**What you should do:** The full set of lines below has to be written out again exactly.

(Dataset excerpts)
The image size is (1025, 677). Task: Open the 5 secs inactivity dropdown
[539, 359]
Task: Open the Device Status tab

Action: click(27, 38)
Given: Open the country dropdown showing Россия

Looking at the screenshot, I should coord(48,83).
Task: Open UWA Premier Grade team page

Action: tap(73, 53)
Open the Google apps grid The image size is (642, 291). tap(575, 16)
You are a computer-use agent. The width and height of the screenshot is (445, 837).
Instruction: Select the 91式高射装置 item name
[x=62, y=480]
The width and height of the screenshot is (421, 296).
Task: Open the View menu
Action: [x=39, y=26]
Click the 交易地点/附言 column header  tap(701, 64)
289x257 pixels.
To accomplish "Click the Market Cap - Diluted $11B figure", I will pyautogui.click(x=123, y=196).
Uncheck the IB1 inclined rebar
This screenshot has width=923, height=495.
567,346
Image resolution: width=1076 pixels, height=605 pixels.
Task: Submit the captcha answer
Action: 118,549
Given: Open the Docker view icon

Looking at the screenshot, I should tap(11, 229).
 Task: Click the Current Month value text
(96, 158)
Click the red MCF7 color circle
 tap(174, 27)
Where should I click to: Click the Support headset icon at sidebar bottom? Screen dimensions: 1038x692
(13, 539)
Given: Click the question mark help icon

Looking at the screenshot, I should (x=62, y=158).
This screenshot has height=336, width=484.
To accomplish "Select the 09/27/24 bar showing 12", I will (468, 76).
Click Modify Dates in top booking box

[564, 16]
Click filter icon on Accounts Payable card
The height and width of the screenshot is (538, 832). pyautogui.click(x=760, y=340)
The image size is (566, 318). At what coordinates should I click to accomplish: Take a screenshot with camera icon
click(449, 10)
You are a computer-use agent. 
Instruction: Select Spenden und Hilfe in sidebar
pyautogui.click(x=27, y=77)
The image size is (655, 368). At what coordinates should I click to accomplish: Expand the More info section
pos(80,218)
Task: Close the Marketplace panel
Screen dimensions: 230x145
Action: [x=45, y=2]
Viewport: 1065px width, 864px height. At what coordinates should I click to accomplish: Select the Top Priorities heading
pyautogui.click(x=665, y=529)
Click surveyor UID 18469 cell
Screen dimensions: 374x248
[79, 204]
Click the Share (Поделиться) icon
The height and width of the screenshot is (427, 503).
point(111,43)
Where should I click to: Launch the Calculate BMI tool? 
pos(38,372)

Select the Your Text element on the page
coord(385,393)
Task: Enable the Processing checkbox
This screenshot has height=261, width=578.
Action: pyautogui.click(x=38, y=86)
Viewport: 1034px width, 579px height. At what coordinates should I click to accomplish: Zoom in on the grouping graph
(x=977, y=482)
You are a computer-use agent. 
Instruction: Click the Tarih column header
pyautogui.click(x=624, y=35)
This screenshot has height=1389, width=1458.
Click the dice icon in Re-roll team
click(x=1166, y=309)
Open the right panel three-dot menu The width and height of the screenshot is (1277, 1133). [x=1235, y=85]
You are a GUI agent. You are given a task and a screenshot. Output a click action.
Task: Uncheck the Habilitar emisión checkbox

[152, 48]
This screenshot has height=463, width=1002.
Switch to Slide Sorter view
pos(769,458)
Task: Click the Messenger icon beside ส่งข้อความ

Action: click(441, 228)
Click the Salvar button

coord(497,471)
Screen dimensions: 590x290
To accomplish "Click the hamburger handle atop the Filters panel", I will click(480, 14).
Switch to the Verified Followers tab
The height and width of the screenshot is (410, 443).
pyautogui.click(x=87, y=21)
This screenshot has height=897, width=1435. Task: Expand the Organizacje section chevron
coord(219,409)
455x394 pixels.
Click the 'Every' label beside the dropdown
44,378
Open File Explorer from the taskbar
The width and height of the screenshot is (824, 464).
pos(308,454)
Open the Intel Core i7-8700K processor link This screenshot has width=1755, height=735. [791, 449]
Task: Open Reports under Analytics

**Response:**
The image size is (1025, 677). Task: Open the 5 secs inactivity dropdown
[539, 359]
Task: Open the Device Status tab

Action: click(27, 38)
Given: Open the country dropdown showing Россия

Looking at the screenshot, I should coord(48,83).
Task: Open UWA Premier Grade team page

Action: tap(73, 53)
Open the Google apps grid The image size is (642, 291). tap(575, 16)
You are a computer-use agent. The width and height of the screenshot is (445, 837).
Instruction: Select the 91式高射装置 item name
[x=62, y=480]
The width and height of the screenshot is (421, 296).
Task: Open the View menu
Action: [x=39, y=26]
Click the 交易地点/附言 column header  tap(701, 64)
289x257 pixels.
To accomplish "Click the Market Cap - Diluted $11B figure", I will pyautogui.click(x=123, y=196).
Uncheck the IB1 inclined rebar
This screenshot has width=923, height=495.
567,346
Image resolution: width=1076 pixels, height=605 pixels.
Task: Submit the captcha answer
Action: 118,549
Given: Open the Docker view icon

Looking at the screenshot, I should tap(11, 229).
 Task: Click the Current Month value text
(96, 158)
Click the red MCF7 color circle
 tap(174, 27)
Where should I click to: Click the Support headset icon at sidebar bottom? Screen dimensions: 1038x692
(13, 539)
Given: Click the question mark help icon

Looking at the screenshot, I should (x=62, y=158).
This screenshot has height=336, width=484.
To accomplish "Select the 09/27/24 bar showing 12", I will (468, 76).
Click Modify Dates in top booking box

[564, 16]
Click filter icon on Accounts Payable card
The height and width of the screenshot is (538, 832). pyautogui.click(x=760, y=340)
The image size is (566, 318). At what coordinates should I click to accomplish: Take a screenshot with camera icon
click(449, 10)
You are a computer-use agent. 
Instruction: Select Spenden und Hilfe in sidebar
pyautogui.click(x=27, y=77)
The image size is (655, 368). At what coordinates should I click to accomplish: Expand the More info section
pos(80,218)
Task: Close the Marketplace panel
Screen dimensions: 230x145
Action: [x=45, y=2]
Viewport: 1065px width, 864px height. At what coordinates should I click to accomplish: Select the Top Priorities heading
pyautogui.click(x=665, y=529)
Click surveyor UID 18469 cell
Screen dimensions: 374x248
[79, 204]
Click the Share (Поделиться) icon
The height and width of the screenshot is (427, 503).
point(111,43)
Where should I click to: Launch the Calculate BMI tool? 
pos(38,372)

Select the Your Text element on the page
coord(385,393)
Task: Enable the Processing checkbox
This screenshot has height=261, width=578.
Action: pyautogui.click(x=38, y=86)
Viewport: 1034px width, 579px height. At what coordinates should I click to accomplish: Zoom in on the grouping graph
(x=977, y=482)
You are a computer-use agent. 
Instruction: Click the Tarih column header
pyautogui.click(x=624, y=35)
This screenshot has height=1389, width=1458.
Click the dice icon in Re-roll team
click(x=1166, y=309)
Open the right panel three-dot menu The width and height of the screenshot is (1277, 1133). [x=1235, y=85]
You are a GUI agent. You are given a task and a screenshot. Output a click action.
Task: Uncheck the Habilitar emisión checkbox

[152, 48]
This screenshot has height=463, width=1002.
Switch to Slide Sorter view
pos(769,458)
Task: Click the Messenger icon beside ส่งข้อความ

Action: click(441, 228)
Click the Salvar button

coord(497,471)
Screen dimensions: 590x290
To accomplish "Click the hamburger handle atop the Filters panel", I will click(480, 14).
Switch to the Verified Followers tab
The height and width of the screenshot is (410, 443).
pyautogui.click(x=87, y=21)
This screenshot has height=897, width=1435. Task: Expand the Organizacje section chevron
coord(219,409)
455x394 pixels.
Click the 'Every' label beside the dropdown
44,378
Open File Explorer from the taskbar
The width and height of the screenshot is (824, 464).
pos(308,454)
Open the Intel Core i7-8700K processor link This screenshot has width=1755, height=735. [791, 449]
Task: Open Reports under Analytics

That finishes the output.